▸ **TASK TO CARRY OUT**
Add 93 to every coordinate in the answers, then write out the lines again with their requests, starting at the line that contains "At what coordinates" and ending at the last line. Leave the pictures out.
++++ INFORMATION SUPPLIED ++++
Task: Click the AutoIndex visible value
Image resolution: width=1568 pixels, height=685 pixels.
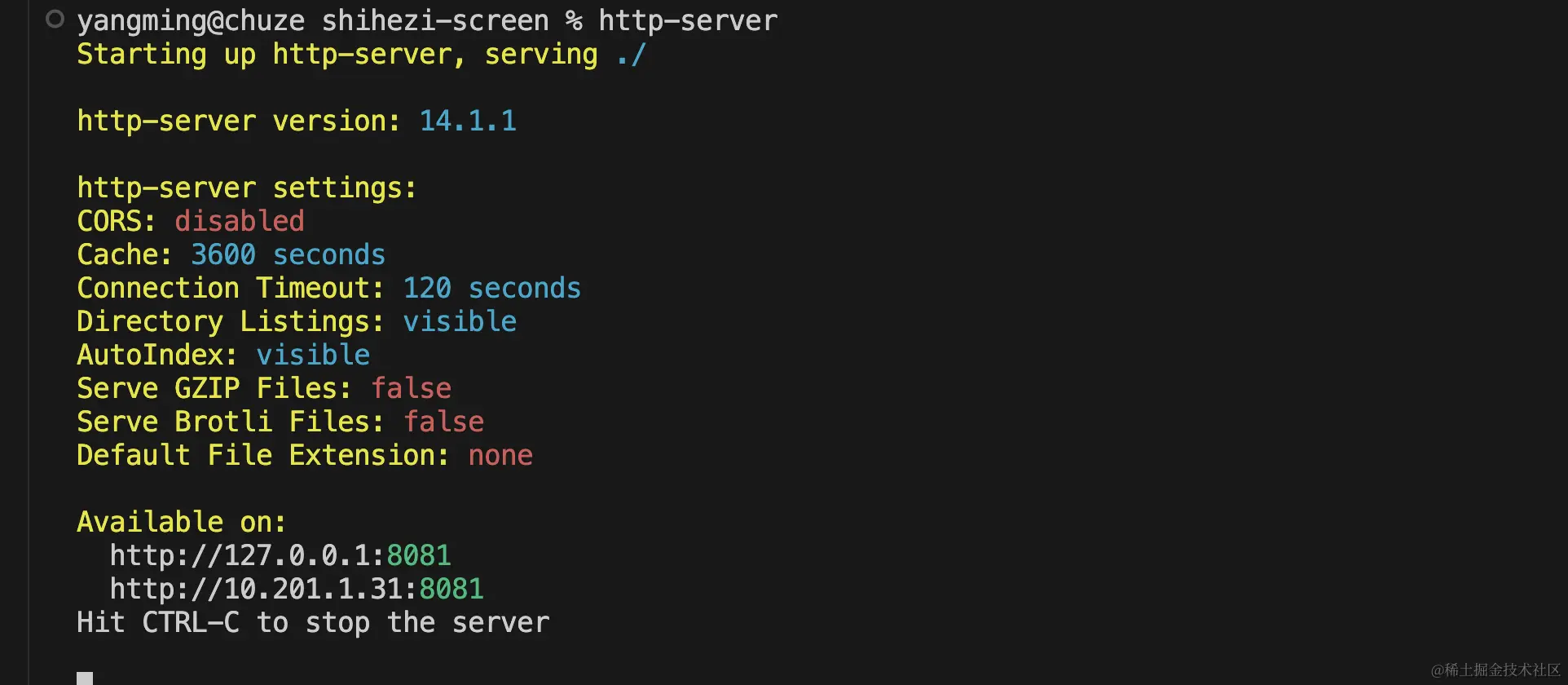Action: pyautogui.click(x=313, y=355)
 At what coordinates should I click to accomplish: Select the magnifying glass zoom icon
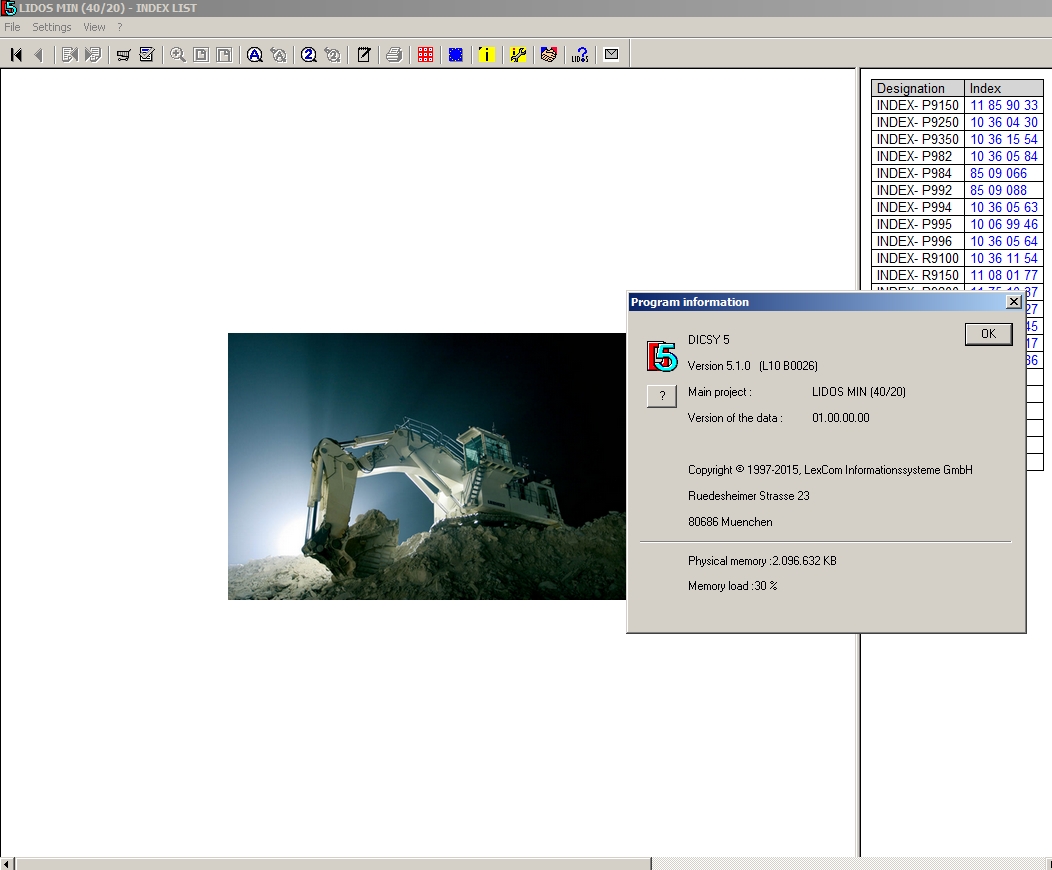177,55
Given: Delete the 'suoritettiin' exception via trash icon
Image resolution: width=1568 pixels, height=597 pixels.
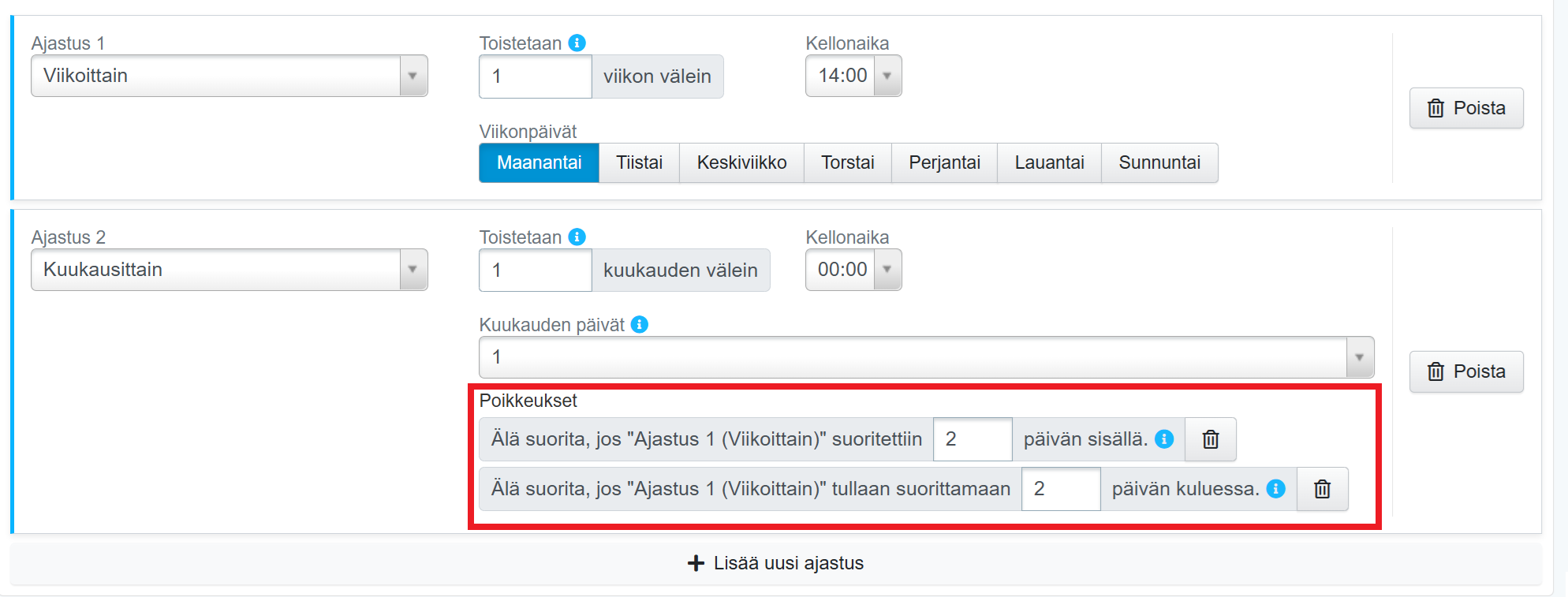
++++
▸ **RESPONSE BELOW**
 At what coordinates should I click to accomplish: Select the magnifying glass zoom icon
270,148
Given: Delete the 'suoritettiin' exception via trash icon
Image resolution: width=1568 pixels, height=597 pixels.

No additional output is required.